【タイトル】
PEASANTS,PIGS&ASTRONAUTS
【アーティスト】
KULA:SHAKER
【リリース】
1999/2/27
【トラック】
[1]GREAT HOSANNAH
[2]MYSTICAL MACHINE GUN
[3]S.O.S
[4]RADHE RADHE
[5]I'M STILL HERE
[6]SHOWER YOUR LOVE
[7]108 BATTLES (OF THE MIND)
[8]SOUND OF DRUMS
[9]TIMEWORM
[10]LAST FAREWELL
[11]GOLDEN AVATAR
[12]NAMAMI NANDA―KANDANA

【総合評価】3.7


 英国ロックバンド、クーラ・シェイカー。ヴォーカルであるクリスピアン・ミルズを中心とした4人組。バンドロゴでは「A」や「H」が小文字になっていたりする。

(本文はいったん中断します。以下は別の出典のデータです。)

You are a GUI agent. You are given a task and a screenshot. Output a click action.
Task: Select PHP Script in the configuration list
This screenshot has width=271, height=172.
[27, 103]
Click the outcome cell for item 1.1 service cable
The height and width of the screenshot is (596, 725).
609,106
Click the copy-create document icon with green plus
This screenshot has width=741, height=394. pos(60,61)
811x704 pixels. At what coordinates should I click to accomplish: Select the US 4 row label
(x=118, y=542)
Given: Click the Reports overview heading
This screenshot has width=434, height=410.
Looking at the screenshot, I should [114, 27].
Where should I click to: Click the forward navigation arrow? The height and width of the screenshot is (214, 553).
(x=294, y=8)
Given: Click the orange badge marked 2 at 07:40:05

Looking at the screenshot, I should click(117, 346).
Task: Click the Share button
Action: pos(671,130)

 ブログ開始初期の頃に洋楽オムニバスである『MAX6』(評10)を取り上げたのだが、その中に『MYSTICAL MACHINE GUN』が収録されていた。イギリスで旋風を巻き起こし、日本でも1997年リリースのアルバム『K』が20万枚超えセールスを記録。普段から洋楽を嗜む方で知らない者はおそらくいない。洋楽に馴染みの無い当方でも確かに印象は強かったものの、そこからアルバムを追ってみようという気持ちまでには至らなかった。

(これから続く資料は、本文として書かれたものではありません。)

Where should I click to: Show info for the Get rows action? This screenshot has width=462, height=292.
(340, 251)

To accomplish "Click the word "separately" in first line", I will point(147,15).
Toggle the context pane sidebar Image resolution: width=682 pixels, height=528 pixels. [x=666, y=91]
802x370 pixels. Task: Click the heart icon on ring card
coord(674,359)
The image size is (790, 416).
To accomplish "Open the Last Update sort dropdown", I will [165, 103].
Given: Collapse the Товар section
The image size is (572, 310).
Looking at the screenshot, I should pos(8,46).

 それが数年前レンタル落ちの商品を何気なく漁っていると見覚えのあるジャケットが。『MAX6』に楽曲やアーティストの紹介とともにモノクロのジャケットが掲載されている、それがインパクトがあって目に焼きつくほどではないが忘れてもいなかった。

 CD帯のキャッチコピーは、初見では何を言っているのかよく分からない。後々解ってくるが、おそらくバンドとりわけクリスピアンの世界観に引っ張られたのだろう。これではレンタル落ちいえども購入の決め手にはならない。しかし店舗側で「名盤」のシールが貼ってあった、成程もし何かあっても店舗がそう推していたと言い訳出来るなと思って結局購入した。

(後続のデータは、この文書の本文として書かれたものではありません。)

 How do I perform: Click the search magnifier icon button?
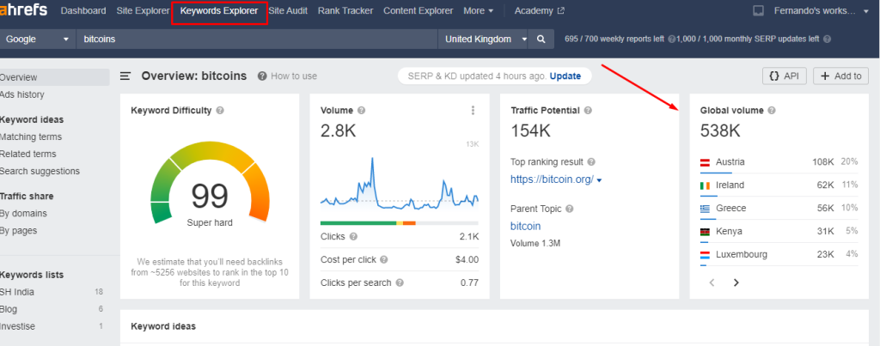click(541, 39)
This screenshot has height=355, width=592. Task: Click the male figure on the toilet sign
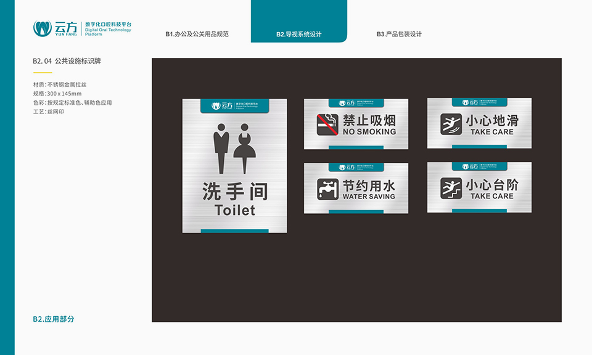tap(221, 148)
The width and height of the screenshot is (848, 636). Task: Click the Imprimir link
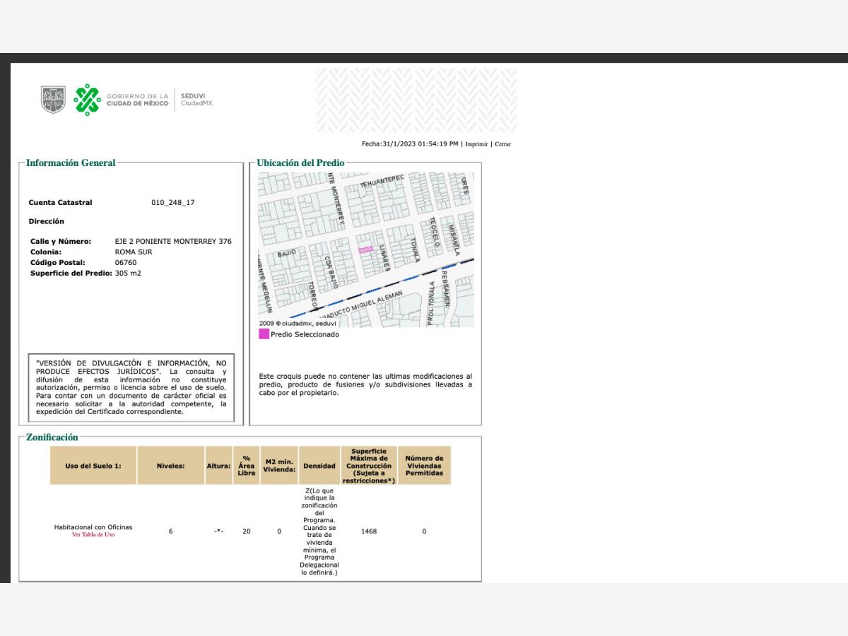point(476,144)
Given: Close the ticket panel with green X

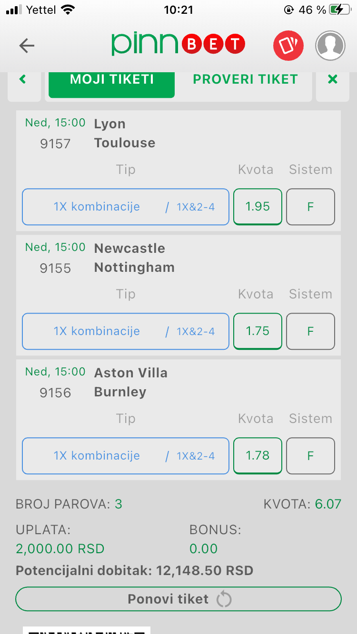Looking at the screenshot, I should (x=333, y=79).
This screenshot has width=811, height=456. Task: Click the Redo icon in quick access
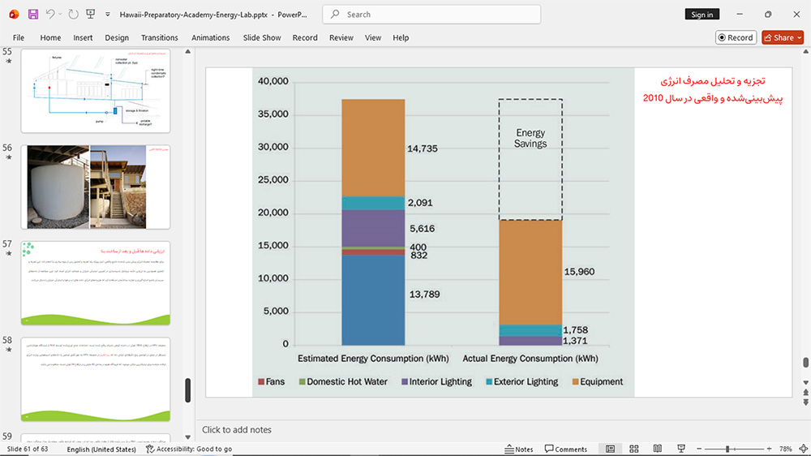(x=74, y=15)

 結果からいえばそんな「保険」を掛けるほどではなかった。ロックサウンドは素人でも十分に凄さが理解できる、なおかつコーラスワークが抜群。単独のヴォーカルも魅力的ではあるが、バックの支えはかなり大きい。クリスピアンの端整な顔立ちも手伝って爆発的人気が出たのならば、本来もっと広く知られても良いはずではある。


 バンドの生命線がそのクリスピアン・ミルズ。インド宗教に傾倒しているのかこの作品でも中盤付近でインドに飛ばされる、しかし混在した音楽は音楽で実に興味を惹くものでその点はあまり問題ではない。歌詞に関してはかなり強烈でそこもロックの要素として消化は出来るが、それとは別に宗教要素が入り込んでくる。振り幅が半端無いがそういうものだと飲み込む。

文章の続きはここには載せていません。